* begin Excerpt to read *
Since each global object is in an object group by itself, global objects can be accessed only by tell\ invocation.
There are two known means of keeping tell\ invocations ordered relative to each other. The first is the Chandy-Misra-Bryant conservative mechanism [7] [6]. The basic idea behind Chandy-Misra-Bryant is that one does not deliver a tell\ invocation to an object in a group until one is certain that the tell\ invocation is the earliest one the group will receive. In other words, the operating system postpones delivery of tell\ invocations until it can prove that no other tell\ invocation with an earlier timestamp will be transmitted.
The second means of concurrency control is the Time Warp mechanism [9], also known as optimistic concurrency control. The Time Warp mechanism works on the following principle. When an object in a group receives a tell\ invocation, the method is executed. If at a later time, another tell\ invocation with an earlier timestamp arrives for an object in the same group, the effects of the incorrectly-ordered method invocation are undone, and the method invocations are redone in the proper order.
The Chandy-Misra-Bryant method has a serious disadvantage: in a language like Import, there is essentially no way to prove that a message with an early timestamp will not be transmitted, except by analyzing the entire system and verifying that no object anywhere is going to send one. In a language like Import, such analyses tend to yield extremely weak results, making it very difficult to execute efficiently. On the other hand, the Time Warp mechanism is not without its disadvantages, the logging overhead being the largest of these. In order to be able to undo the effects of messages, extensive records must be kept. Logging can consume a significant amount of memory (and possibly a significant amount of CPU time as well). The second disadvantage of the Time Warp mechanism is the difficulty of input/output. All input/output must be performed in an undoable fashion. This makes such things as console communication tricky, but not impossible. Given a choice between Chandy-Misra-Bryant and Time Warp, we selected Time Warp, estimating that it would be the less costly of the two.
As a result of Time Warp's optimistic approach, roll-back logs must be kept such that the objects may roll back their state. In theory, the entire history of a simulation could be kept. However, roll-back logs can be expensive in terms of memory, so in practice the space for the history needs to be reclaimed. Jefferson first noted [9] that at any given point in a Time Warp system, there is a set of unprocessed tell\ invocations, and of those tell\ invocations, one of them has the least timestamp t. There are thus no unprocessed invocations prior to time t. This time t is called the global virtual time, or GVT. The processing of a tell\
invocation at simulation time x can alter results computed at or after simulation time x, but not prior to x. Therefore, no amount of processing will change any results prior to t, the GVT. The GVT thus operates as a sort of event horizon --- prior to the GVT, no activity or rollbacks will occur, thus, actions taken prior to the GVT may be committed. Events subsequent to the GVT are speculative and may be rolled back at any time. Thus, if a distributed simulation system can determine the GVT, the roll-back storage for states prior to GVT may be reclaimed.
* end Excerpt to read *
* begin Records *
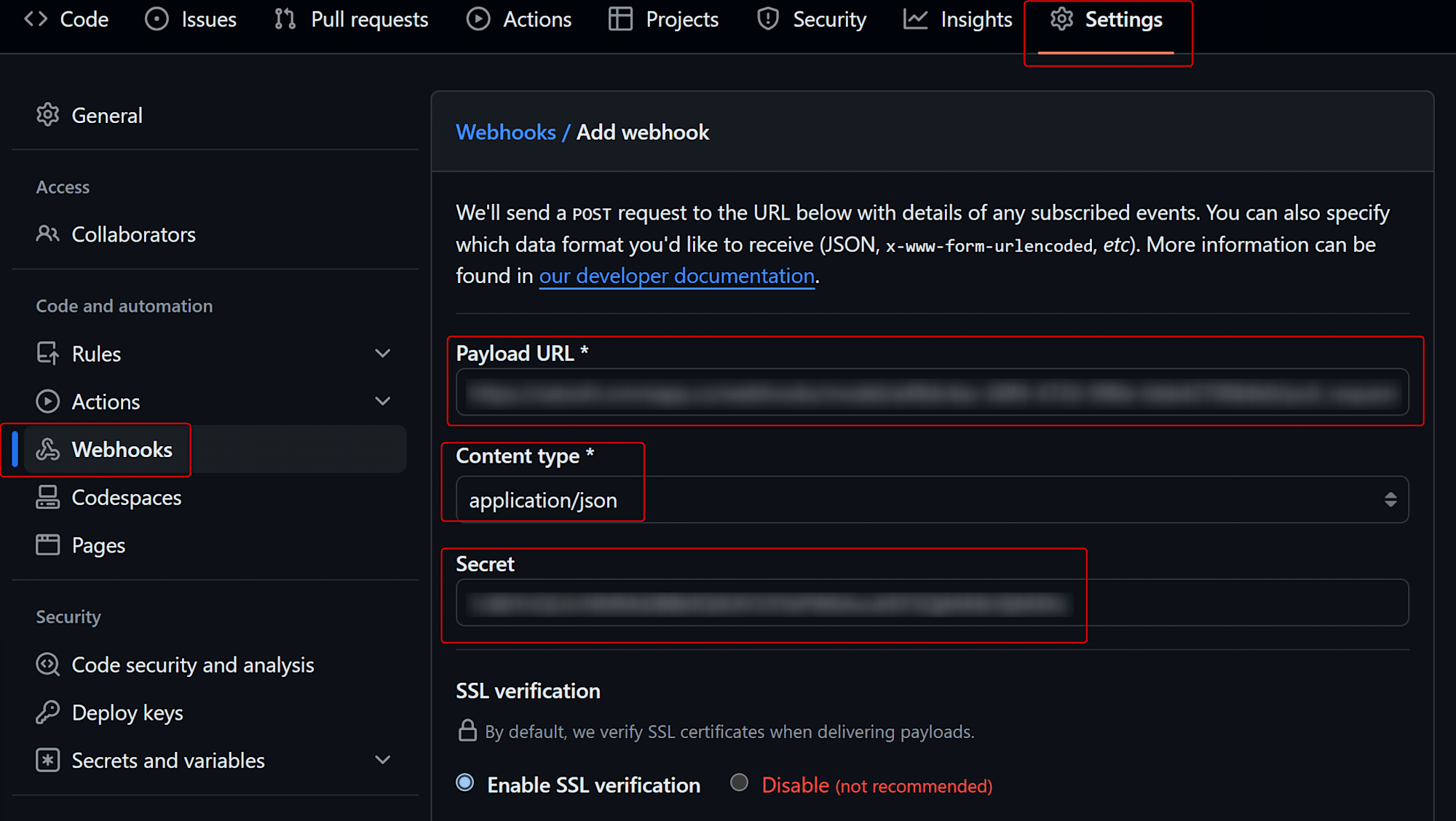The width and height of the screenshot is (1456, 821).
Task: Click the Collaborators icon in sidebar
Action: coord(47,234)
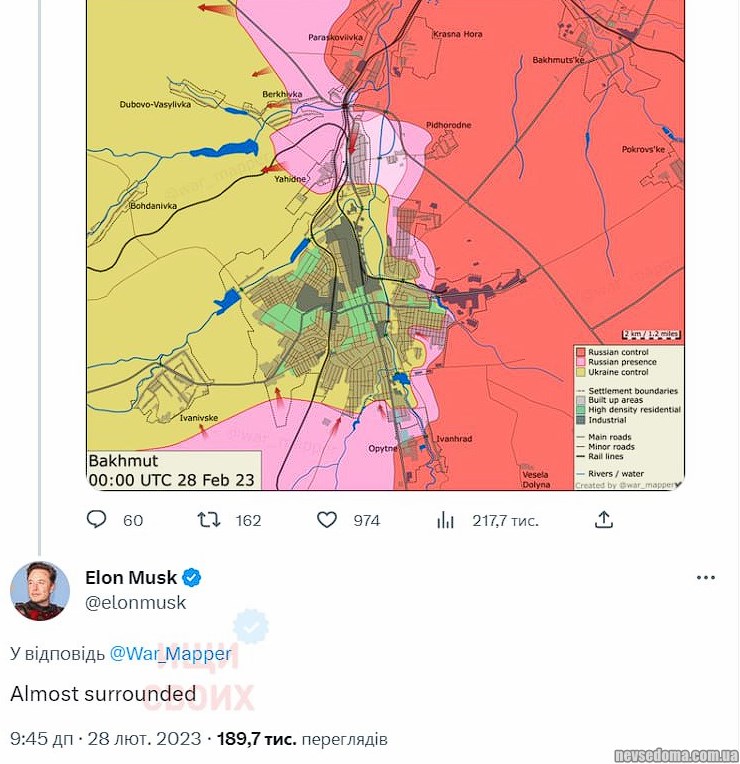Open the @War_Mapper reply mention
740x764 pixels.
coord(170,654)
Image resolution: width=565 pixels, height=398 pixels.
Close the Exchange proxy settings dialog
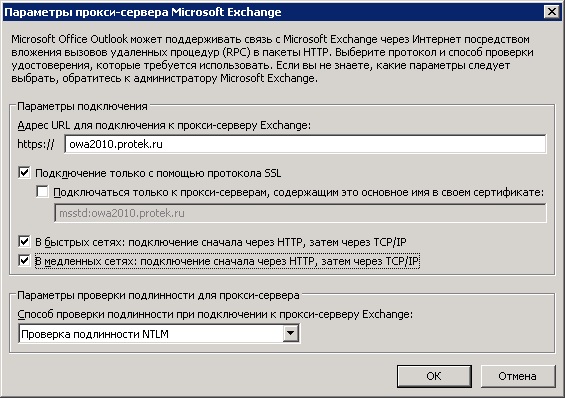click(552, 12)
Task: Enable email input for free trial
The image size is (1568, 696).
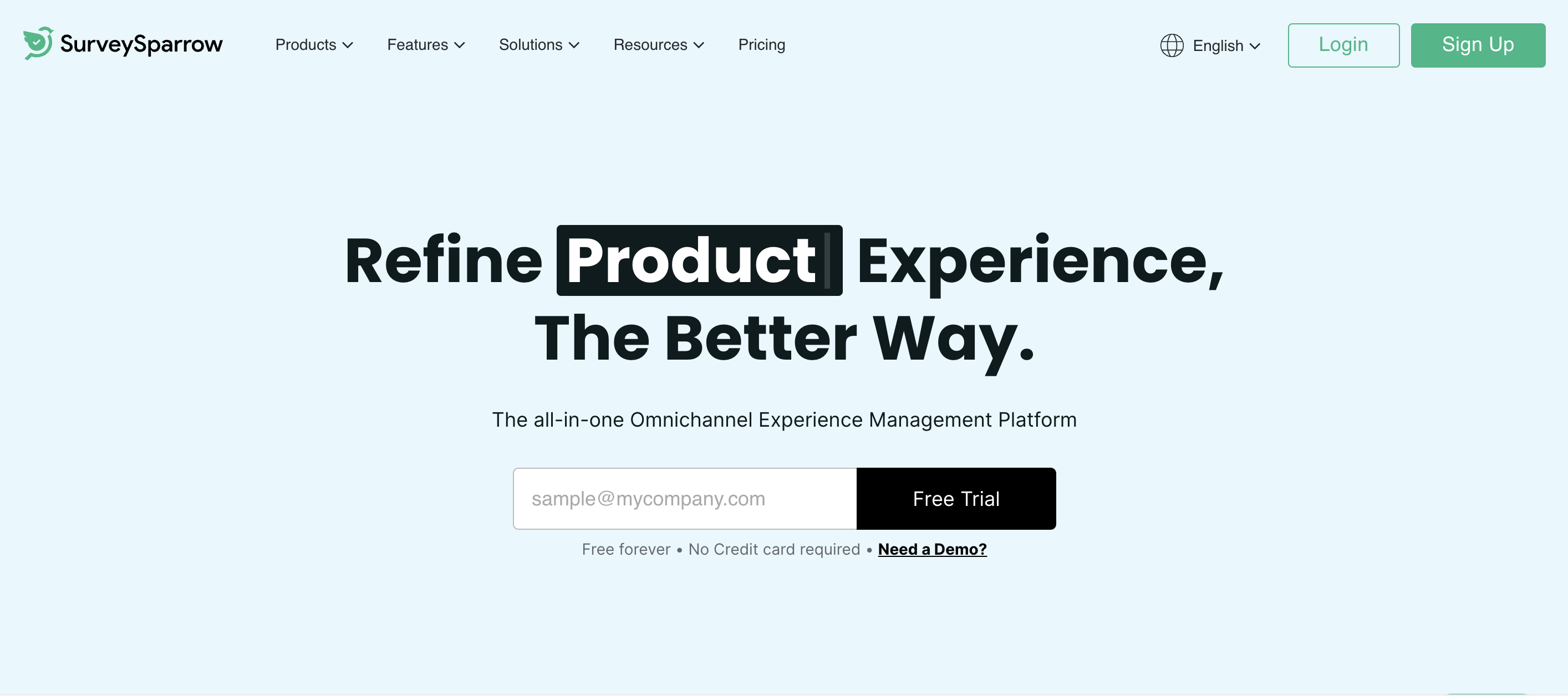Action: 684,498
* end Records *
= What to work on =
Extend the passage on Time Warp concurrency control and global virtual time above, picking up right after its final sentence.

= Answer to this task =
We have implemented an adaptive GVT algorithm based on message priorities and window boundaries.
Each processor element maintains a record of all message activities (sends and receives) occuring in all objects located on that processor element. These events are grouped into buckets, where each bucket maintains a record of activities for a particular time slice.
The GVT algorithm performs a reduction of these buckets, grouped into windows. A window is composed of one or more buckets, determined according to the adaptive algorithm. If the total number of message sends is equal to the number of message receives in a particular time window, the GVT estimation may be potentially advanced. However, it may be possible for two messages, sent from different processor elements at the time of the GVT reduction, to cross each other and cause the GVT algorithm to be misled. Therefore, the GVT estimation is only advanced if two subsequent passes of the reduction give identical results, and the message sends are equal to the message receives.
The algorithm is itself adaptive in two ways. First, all messages for the reduction use Converse's prioritized execution scheme. While prioritized messages do not impose a total global ordering on all messages, they do impose a local ordering per processor element. The algorithm sets the priority of the reduction messages to be the simulation time corresponding to a window several windows ahead of the current GVT estimation. In this way, the GVT reduction message will be delivered at a local simulation time exceeding the next potential GVT estimation. (In fact, the GVT estimation may actually jump multiple windows.) By using these prioritized messages, then, the GVT reduction will stay out of the way of heavy traffic, thus avoiding the overhead of unnecessary GVT reductions.
The algorithm also adapts itself based on its previous results. There are two methods for such self-manipulation: the number of buckets per window, and the number of windows considered in each pass of the reduction. By analyzing previous returns of the reduction, the algorithm can determine if the activitiy within a window was relatively sparse (meaning that the algorithm should take larger ``leaps'' and thus more buckets per window), or whether there was too much activity per window (meaning that the algorithm should consider fewer buckets per window and thus smaller time slices). Furthermore, if the algorithm has been tending to advance the algorithm just a single window ahead, it can manipulate the number of windows considered at each reduction to either reduce the message-passing overhead, or to advance the estimation by several windows.
One of the requirements of Import is that tell\ invocations be executed in the order specified by their timestamps. However, an objective of parallelization is to execute methods concurrently. The Time-Warp protocol pretends to achieve these two contradictory specifications, but of course, Time-Warp is an illusion. Time-Warp, through its undoing and redoing of methods, only pretends to achieve the correct order of execution. If the illusion is perfect, in other words, if the results produced by the program are identical to what they would have been were the methods executed in the right order, then we are satisfied.
Our Time-Warp mechanism tries very hard to preserve the illusion of correct ordering, and it is almost always successful. In fact, there is exactly one situation in which it can fail. Sometimes, executing methods in the wrong order creates a full crash, a segmentation fault. When this happens, Time-Warp has no opportunity to undo the incorrectly ordered methods.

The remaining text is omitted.